What to return is the tail of the data, from the line that contains "1004x824 pixels. Task: Select" down to the last line, copied exactly.
______________________________
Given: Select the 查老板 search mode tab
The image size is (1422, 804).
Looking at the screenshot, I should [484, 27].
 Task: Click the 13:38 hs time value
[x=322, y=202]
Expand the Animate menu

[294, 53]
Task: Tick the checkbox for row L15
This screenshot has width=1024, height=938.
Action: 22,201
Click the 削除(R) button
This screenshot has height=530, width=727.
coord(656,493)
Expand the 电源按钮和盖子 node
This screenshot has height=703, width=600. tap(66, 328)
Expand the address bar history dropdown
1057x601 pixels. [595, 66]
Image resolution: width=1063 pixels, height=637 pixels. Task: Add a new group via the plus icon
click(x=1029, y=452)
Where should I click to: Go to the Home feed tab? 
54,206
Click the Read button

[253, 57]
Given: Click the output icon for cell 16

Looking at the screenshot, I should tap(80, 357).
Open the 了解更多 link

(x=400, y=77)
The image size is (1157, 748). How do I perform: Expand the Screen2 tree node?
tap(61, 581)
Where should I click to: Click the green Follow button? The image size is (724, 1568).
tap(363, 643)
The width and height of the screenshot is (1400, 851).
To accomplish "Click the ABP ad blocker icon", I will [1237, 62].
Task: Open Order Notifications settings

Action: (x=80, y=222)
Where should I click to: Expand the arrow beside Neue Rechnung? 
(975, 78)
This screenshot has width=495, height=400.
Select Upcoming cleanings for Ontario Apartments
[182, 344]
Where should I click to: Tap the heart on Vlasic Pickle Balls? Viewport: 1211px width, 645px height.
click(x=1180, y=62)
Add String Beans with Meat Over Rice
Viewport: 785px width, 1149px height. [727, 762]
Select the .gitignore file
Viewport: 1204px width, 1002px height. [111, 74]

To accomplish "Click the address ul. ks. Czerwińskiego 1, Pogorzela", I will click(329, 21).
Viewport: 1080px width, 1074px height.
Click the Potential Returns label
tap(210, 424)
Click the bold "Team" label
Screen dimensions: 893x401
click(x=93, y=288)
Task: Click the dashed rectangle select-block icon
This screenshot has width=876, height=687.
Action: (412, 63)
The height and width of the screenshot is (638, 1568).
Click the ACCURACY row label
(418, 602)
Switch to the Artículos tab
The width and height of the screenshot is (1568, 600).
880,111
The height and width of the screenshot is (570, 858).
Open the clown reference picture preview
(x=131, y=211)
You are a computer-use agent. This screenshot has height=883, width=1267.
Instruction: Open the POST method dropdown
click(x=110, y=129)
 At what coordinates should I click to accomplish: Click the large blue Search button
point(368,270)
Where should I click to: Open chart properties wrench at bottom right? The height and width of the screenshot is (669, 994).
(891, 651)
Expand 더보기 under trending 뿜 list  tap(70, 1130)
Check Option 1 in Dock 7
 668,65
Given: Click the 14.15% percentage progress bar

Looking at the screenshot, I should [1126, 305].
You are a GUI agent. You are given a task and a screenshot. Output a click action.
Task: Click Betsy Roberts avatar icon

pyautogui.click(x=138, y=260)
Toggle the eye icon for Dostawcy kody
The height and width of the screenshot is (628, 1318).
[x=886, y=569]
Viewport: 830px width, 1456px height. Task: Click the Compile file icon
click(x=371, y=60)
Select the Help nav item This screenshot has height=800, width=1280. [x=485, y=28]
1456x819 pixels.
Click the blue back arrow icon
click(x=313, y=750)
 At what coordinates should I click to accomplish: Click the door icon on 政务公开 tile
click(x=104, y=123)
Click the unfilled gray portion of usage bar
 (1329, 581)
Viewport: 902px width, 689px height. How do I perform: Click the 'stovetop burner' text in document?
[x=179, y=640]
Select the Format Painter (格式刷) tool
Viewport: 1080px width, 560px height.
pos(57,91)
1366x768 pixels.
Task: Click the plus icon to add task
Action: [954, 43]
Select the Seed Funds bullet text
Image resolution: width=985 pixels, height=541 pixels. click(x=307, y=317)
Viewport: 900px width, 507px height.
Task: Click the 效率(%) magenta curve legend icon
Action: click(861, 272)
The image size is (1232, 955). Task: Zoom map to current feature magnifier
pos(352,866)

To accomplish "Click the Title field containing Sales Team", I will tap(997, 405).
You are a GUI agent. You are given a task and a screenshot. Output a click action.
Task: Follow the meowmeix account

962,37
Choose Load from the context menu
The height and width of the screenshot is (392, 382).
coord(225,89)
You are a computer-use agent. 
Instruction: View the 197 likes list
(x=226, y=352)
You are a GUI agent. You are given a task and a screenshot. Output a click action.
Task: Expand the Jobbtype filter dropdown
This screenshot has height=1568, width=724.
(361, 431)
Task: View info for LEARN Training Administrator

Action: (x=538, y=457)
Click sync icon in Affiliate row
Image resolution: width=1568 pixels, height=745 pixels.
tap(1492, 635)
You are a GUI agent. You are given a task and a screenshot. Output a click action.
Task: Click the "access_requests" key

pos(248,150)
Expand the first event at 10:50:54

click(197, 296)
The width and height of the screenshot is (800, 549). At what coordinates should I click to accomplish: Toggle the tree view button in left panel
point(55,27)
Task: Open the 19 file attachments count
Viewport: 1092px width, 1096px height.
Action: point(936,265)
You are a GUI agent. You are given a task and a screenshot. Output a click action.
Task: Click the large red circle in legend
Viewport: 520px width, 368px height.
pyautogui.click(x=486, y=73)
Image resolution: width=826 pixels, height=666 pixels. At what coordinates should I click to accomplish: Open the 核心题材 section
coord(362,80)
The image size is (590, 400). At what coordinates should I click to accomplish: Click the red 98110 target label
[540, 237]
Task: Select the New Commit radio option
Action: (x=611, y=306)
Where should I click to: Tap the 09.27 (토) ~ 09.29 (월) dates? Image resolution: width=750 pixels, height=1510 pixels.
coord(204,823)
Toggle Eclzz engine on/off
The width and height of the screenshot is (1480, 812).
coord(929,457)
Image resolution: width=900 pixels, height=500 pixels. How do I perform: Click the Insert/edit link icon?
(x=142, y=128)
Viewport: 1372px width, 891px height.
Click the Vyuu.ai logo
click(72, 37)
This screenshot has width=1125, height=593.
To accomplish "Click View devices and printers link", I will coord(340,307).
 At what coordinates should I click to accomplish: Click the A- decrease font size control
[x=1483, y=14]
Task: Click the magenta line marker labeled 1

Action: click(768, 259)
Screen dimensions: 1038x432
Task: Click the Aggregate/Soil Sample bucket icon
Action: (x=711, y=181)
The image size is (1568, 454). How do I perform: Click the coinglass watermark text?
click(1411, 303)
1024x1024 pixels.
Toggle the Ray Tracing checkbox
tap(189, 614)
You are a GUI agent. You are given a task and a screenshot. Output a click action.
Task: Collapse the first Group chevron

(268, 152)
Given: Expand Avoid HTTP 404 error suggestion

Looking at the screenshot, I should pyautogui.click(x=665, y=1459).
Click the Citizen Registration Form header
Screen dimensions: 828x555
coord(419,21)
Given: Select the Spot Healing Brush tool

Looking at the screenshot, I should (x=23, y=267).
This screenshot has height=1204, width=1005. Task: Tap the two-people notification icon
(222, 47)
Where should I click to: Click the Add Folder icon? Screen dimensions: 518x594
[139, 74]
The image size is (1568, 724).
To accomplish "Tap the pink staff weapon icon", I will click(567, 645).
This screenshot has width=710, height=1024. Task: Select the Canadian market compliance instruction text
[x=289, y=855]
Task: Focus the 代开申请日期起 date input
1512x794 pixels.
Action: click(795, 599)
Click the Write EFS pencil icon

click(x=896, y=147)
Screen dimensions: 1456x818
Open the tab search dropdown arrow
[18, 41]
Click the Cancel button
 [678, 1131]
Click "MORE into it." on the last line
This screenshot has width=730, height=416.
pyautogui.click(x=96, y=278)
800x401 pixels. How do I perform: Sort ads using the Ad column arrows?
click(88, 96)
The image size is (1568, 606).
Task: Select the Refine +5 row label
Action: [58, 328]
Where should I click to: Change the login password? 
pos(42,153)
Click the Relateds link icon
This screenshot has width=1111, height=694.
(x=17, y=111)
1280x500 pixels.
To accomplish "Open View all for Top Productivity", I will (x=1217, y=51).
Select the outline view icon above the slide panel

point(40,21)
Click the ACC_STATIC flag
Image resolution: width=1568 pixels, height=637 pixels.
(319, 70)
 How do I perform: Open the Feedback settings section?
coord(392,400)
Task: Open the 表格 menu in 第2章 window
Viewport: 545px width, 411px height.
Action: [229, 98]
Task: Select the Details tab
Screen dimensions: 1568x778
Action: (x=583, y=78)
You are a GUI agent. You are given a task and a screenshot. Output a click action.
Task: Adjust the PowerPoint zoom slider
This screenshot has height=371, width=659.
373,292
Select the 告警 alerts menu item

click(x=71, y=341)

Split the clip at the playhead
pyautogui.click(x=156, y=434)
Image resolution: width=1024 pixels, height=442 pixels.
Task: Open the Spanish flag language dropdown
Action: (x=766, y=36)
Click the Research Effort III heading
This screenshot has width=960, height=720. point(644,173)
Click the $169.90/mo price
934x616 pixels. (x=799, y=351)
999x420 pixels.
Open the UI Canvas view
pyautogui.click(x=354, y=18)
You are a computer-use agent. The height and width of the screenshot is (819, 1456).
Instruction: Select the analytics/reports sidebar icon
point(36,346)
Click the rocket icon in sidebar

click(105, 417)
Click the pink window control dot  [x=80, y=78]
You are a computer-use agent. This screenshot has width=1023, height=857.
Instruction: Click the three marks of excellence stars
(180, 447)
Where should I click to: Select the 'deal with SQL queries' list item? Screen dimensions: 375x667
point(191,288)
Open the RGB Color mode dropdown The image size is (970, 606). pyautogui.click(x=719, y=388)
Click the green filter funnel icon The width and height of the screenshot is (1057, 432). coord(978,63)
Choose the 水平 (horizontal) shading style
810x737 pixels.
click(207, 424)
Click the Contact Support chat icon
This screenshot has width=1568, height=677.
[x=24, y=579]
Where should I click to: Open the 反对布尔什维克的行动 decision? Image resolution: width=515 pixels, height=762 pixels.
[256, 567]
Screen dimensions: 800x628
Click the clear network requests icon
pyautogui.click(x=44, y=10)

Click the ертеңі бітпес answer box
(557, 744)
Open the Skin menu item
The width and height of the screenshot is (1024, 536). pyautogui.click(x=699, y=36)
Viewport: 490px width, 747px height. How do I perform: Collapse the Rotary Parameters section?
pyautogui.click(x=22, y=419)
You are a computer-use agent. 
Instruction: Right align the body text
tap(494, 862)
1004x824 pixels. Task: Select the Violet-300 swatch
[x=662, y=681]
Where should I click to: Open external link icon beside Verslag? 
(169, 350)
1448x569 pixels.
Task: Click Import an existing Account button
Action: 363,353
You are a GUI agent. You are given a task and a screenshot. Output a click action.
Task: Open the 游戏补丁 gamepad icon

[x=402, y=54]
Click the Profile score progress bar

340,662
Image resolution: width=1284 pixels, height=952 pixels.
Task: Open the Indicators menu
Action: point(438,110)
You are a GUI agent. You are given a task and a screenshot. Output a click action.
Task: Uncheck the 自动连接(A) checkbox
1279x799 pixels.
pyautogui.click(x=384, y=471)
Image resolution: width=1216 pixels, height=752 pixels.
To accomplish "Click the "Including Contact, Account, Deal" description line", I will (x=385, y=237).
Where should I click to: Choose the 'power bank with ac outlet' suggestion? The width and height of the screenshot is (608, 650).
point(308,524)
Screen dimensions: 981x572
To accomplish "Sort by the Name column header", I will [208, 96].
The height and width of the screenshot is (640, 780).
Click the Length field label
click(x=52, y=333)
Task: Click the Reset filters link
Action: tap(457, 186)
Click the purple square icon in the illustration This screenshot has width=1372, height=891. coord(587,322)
______________________________
**Response**
1004x824 pixels. Task: Select the Violet-300 swatch
[x=662, y=681]
Where should I click to: Open external link icon beside Verslag? 
(169, 350)
1448x569 pixels.
Task: Click Import an existing Account button
Action: 363,353
You are a GUI agent. You are given a task and a screenshot. Output a click action.
Task: Open the 游戏补丁 gamepad icon

[x=402, y=54]
Click the Profile score progress bar

340,662
Image resolution: width=1284 pixels, height=952 pixels.
Task: Open the Indicators menu
Action: point(438,110)
You are a GUI agent. You are given a task and a screenshot. Output a click action.
Task: Uncheck the 自动连接(A) checkbox
1279x799 pixels.
pyautogui.click(x=384, y=471)
Image resolution: width=1216 pixels, height=752 pixels.
To accomplish "Click the "Including Contact, Account, Deal" description line", I will (x=385, y=237).
Where should I click to: Choose the 'power bank with ac outlet' suggestion? The width and height of the screenshot is (608, 650).
point(308,524)
Screen dimensions: 981x572
To accomplish "Sort by the Name column header", I will [208, 96].
The height and width of the screenshot is (640, 780).
Click the Length field label
click(x=52, y=333)
Task: Click the Reset filters link
Action: tap(457, 186)
Click the purple square icon in the illustration This screenshot has width=1372, height=891. coord(587,322)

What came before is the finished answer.